The London-born actress enjoyed her first major breakthrough performance in 2002 in Danny Boyle's 28 Days Later, and she went on to receive further critical acclaim for her role as Tia Dalma in Pirates of the Caribbean: Dead Man's Chest, and Pirates of the Caribbean: At World's End.
Here, she talks about her latest outing as ‘Winnie Mandela’ opposite Idris Elba in Mandela: A Long Walk to Freedom.
Kam Williams: Hi Naomie, I’m honored to have another opportunity to speak with you.
Naomie Harris: Oh, no, my pleasure, Kam.
KW: What did you know about Winnie Mandela when you accepted the role?
NH: I actually had no idea who Winnie Mandela was. Obviously, I knew she was Nelson Mandela’s wife, but I thought the role was basically going to revolve around her supporting him. I had no idea that she was a political activist in her own right, and that she was integral to the anti-Apartheid movement.
KW: What is your vision of her?
NH: I found her to be the most complex character I’ve ever played. She’s almost seven different characters in one. She’s done some controversial things that are very difficult to justify. She’s also a woman of immense compassion. And she’s a person of the people. In South Africa, she’s known as Mother Africa, and is loved and admired by many for having helped hundreds of thousands of people. So, she’s complex, and very hard to define in a brief space of time.
KW: Did you spend any time with Winnie’s daughters Zenani and Zindzi Mandela in preparation for the film?

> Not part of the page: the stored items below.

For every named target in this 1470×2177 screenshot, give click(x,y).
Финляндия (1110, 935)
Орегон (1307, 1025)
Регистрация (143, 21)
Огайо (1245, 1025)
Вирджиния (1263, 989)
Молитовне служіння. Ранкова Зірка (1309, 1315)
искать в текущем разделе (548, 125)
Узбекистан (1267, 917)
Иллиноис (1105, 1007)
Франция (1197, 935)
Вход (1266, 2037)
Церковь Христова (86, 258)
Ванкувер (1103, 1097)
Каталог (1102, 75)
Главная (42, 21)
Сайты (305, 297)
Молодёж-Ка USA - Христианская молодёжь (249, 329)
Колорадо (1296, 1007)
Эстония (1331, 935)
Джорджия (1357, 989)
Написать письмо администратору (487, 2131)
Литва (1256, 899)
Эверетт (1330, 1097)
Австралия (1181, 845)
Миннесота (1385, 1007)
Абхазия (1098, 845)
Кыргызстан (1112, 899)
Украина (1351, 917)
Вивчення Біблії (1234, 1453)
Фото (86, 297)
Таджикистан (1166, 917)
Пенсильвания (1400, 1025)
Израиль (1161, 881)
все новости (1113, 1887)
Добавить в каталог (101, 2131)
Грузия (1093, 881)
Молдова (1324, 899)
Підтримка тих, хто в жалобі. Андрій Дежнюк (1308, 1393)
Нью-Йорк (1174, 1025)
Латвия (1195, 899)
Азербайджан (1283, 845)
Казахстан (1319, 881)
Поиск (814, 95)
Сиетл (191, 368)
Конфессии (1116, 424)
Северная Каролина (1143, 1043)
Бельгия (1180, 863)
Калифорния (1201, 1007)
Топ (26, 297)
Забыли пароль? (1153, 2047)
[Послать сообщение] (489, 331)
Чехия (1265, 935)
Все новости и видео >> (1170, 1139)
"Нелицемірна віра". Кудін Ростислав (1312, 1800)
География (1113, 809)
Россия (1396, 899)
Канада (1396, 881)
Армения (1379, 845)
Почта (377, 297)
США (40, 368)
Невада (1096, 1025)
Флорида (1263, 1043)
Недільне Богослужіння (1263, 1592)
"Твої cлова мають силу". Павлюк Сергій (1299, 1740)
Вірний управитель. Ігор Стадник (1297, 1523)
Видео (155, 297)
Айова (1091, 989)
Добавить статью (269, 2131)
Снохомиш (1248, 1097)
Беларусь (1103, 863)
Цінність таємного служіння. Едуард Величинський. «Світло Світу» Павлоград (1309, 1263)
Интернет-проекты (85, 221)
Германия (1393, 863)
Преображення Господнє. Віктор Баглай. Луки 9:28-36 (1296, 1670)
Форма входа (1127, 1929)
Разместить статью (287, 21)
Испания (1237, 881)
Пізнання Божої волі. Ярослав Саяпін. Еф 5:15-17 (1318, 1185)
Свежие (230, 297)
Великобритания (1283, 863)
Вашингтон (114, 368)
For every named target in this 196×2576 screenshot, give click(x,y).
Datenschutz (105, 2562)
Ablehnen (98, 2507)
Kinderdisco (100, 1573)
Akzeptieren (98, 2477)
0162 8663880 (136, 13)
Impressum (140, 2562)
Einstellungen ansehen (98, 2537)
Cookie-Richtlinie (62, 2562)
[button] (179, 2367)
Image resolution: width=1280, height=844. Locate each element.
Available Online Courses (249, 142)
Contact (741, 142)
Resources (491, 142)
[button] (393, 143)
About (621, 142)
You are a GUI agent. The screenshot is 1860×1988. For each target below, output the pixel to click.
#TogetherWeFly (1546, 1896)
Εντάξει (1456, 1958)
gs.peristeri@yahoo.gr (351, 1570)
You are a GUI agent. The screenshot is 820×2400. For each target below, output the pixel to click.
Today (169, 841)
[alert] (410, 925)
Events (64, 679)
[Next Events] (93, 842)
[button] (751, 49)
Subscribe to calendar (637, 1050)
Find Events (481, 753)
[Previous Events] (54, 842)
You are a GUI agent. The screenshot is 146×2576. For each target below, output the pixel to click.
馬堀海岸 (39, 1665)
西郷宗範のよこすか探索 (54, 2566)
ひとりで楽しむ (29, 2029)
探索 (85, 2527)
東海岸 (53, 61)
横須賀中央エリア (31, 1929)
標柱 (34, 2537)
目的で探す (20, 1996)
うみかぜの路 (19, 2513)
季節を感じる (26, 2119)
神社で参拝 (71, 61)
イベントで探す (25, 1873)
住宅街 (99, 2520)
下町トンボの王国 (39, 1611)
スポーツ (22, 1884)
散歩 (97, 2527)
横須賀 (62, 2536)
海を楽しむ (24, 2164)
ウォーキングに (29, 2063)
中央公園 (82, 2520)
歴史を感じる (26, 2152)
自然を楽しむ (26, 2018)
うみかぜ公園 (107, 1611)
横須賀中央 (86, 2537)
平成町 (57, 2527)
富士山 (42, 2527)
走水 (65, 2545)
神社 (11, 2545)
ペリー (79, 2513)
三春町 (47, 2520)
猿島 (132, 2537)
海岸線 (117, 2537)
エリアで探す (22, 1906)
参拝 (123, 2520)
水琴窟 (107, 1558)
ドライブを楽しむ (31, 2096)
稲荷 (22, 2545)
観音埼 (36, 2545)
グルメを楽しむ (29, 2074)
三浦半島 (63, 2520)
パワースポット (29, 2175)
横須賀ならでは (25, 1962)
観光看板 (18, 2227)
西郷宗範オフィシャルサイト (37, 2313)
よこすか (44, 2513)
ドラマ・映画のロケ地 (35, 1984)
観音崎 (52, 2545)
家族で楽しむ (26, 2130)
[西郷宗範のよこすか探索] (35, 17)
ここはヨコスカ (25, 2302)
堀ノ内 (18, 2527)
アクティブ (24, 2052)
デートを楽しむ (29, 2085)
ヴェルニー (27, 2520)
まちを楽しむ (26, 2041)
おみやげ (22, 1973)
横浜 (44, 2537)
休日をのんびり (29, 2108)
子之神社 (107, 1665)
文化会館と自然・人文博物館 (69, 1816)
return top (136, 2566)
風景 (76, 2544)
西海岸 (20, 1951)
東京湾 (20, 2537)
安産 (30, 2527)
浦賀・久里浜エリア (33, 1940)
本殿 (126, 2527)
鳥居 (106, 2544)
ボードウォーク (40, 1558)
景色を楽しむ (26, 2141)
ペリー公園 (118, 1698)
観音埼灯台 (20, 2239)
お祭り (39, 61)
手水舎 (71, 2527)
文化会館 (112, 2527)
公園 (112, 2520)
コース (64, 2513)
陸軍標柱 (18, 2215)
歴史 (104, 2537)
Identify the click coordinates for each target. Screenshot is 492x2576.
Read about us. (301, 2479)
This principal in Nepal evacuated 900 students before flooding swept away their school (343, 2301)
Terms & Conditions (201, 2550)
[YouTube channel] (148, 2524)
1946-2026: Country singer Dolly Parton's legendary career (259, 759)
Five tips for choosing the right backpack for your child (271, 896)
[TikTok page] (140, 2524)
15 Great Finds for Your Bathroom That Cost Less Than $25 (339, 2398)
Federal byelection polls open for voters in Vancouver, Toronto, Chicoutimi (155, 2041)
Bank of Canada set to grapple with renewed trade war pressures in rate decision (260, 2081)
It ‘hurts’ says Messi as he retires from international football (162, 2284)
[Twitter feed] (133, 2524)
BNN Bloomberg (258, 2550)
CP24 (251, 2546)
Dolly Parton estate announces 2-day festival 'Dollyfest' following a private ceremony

NH: Yes, I had an opportunity to go out to dinner with both Zenani and Zindzi.
KW: Did you actually shoot on location in the prisons in Jo'burg, Robben Island and Pretoria?
NH: No. However, we did shoot in South Africa, in Cape Town and Johannesburg, and in the actual courthouse where the trial took place. So, there are some historical moments which were filmed on location in the same places where they originally happened.
KW: What do you want audiences to remember most about the movie?
NH: In terms of Winnie, it’s not my place to judge her and some of the actions that she’s taken. What I wanted to do was show with as much compassion as possible a comprehensive and detailed portrayal of how she started out in life, why she made the choices she made, and who she ultimately became. I hope to bring some understanding to the woman.
KW: Did you have any reservations about playing Winnie? Many actresses might have declined the role given her tarnished image.
NH: No, it’s not like I always want to play saints. The sinners are actually much more interesting to play, because they’re more complex. And as an actor, that’s what you’re always looking for, complexity and layers.
KW: Was it a blessing or a bane to be cast as a Bond girl?
NH: Definitely a blessing. Definitely! I’m very proud of my role as Eve, and really enjoyed the experience. And it’s been a great boost for my career. So, 100 percent a blessing.